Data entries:
* * * *

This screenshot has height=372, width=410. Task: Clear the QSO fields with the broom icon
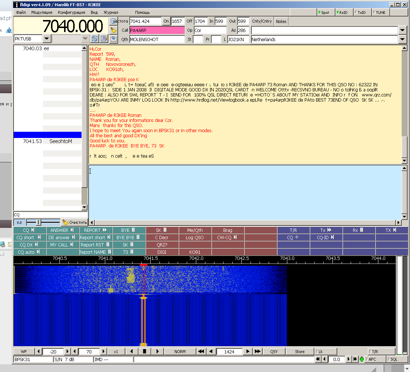click(x=113, y=30)
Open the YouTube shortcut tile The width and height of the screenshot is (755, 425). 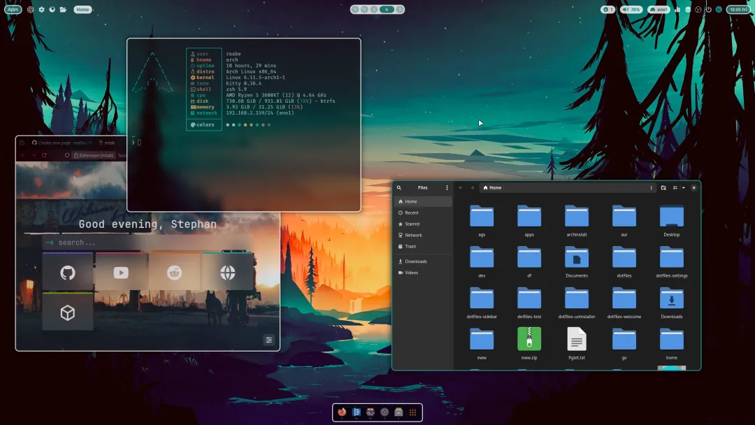(x=121, y=273)
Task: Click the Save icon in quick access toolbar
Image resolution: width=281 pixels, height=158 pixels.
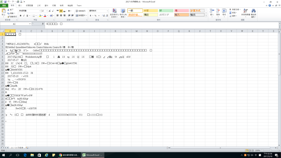Action: pyautogui.click(x=5, y=2)
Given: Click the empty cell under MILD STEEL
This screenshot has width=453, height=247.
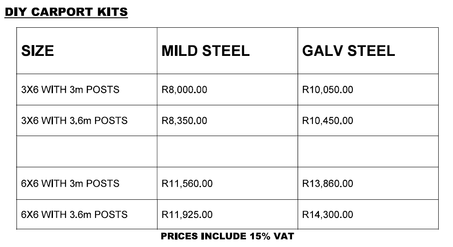Looking at the screenshot, I should click(227, 152).
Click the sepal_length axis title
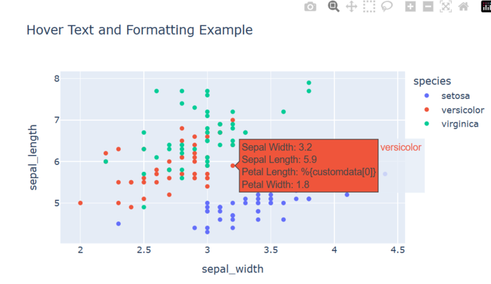This screenshot has width=491, height=284. (x=34, y=158)
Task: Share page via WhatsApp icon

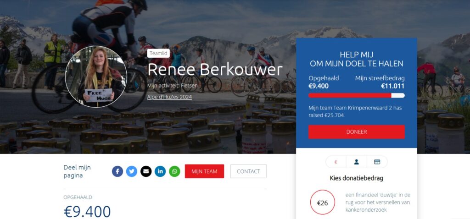Action: click(x=174, y=171)
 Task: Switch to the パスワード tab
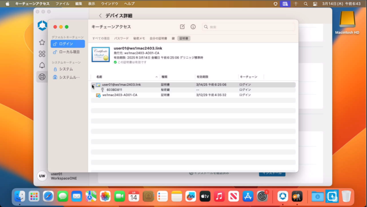pos(121,38)
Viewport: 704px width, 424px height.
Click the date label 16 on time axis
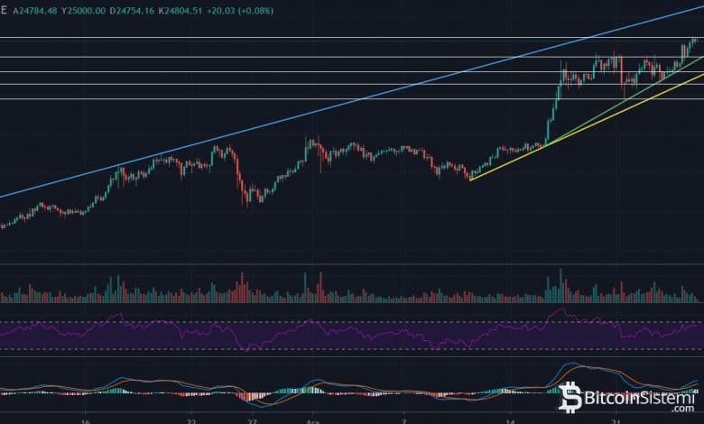pos(86,419)
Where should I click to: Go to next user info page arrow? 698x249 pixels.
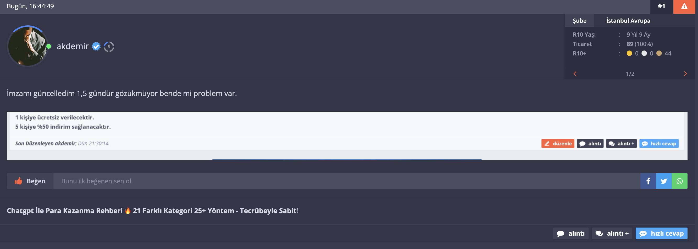685,74
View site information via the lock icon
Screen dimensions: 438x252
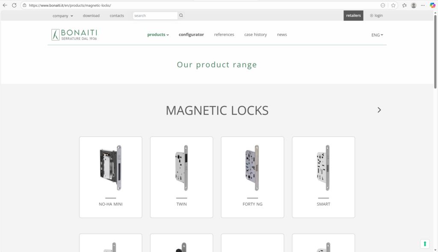tap(25, 5)
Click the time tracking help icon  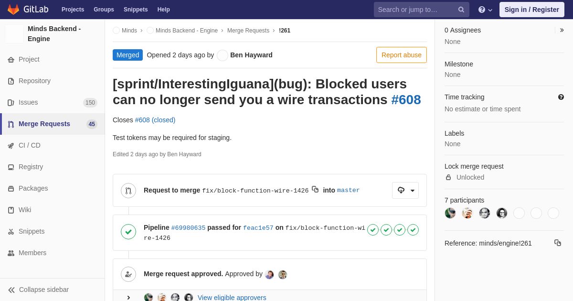[561, 97]
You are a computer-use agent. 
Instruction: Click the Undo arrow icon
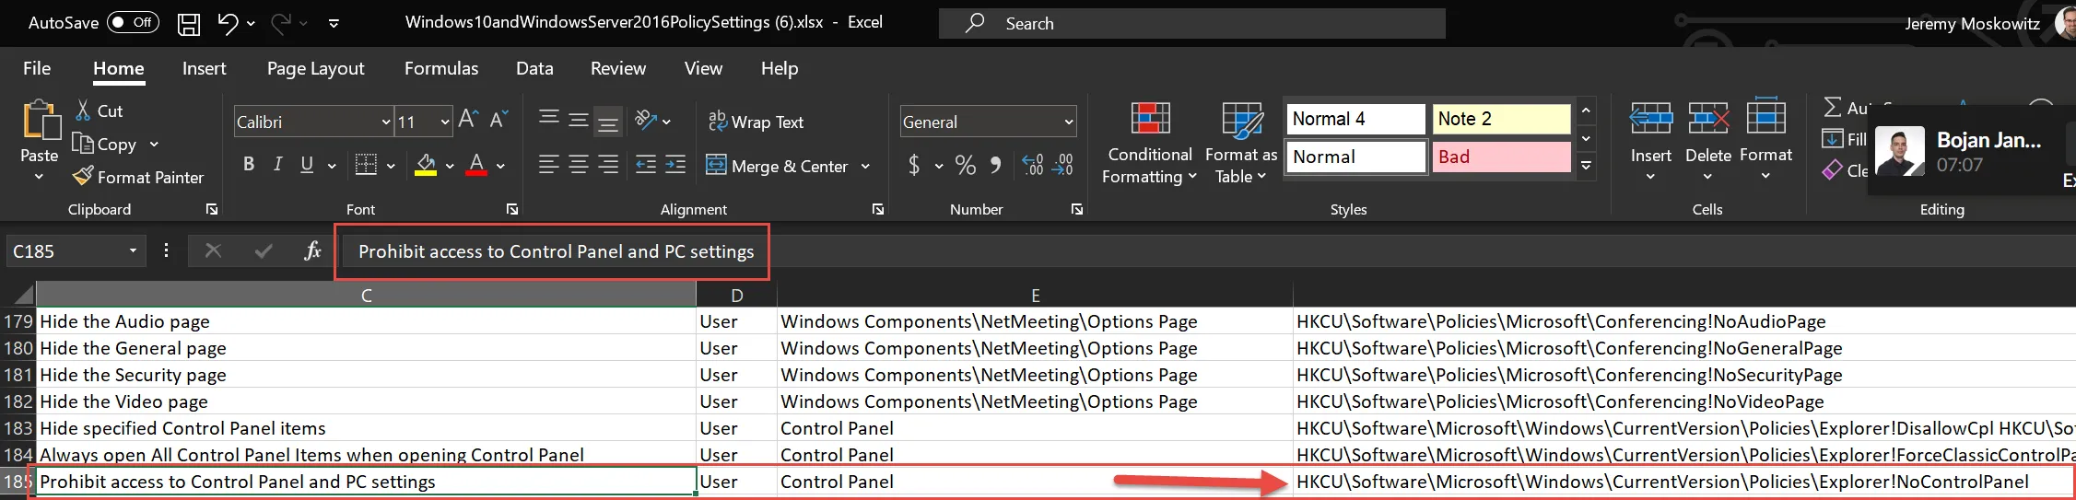(228, 24)
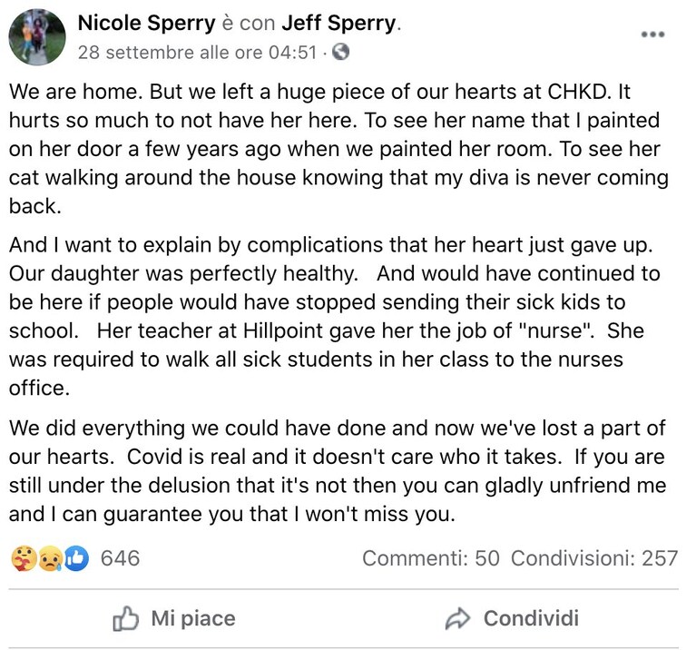Viewport: 696px width, 650px height.
Task: Click the share arrow icon beside Condividi
Action: [x=457, y=618]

* * * *

▸ **AIM OF THE EXERCISE**:
Copy the entries from the line with "Click the sepal_length axis title" to the line with "pos(86,419)", swapping "tab" for "button" and keeping everything else the same. Leave the pictures out.

▸ **FINAL ANSWER**:
Click the sepal_length axis title
This screenshot has width=491, height=284. (x=34, y=158)
Task: Share page via WhatsApp icon

Action: click(x=174, y=171)
 Task: Switch to the パスワード button
pos(121,38)
Viewport: 704px width, 424px height.
Click the date label 16 on time axis
pos(86,419)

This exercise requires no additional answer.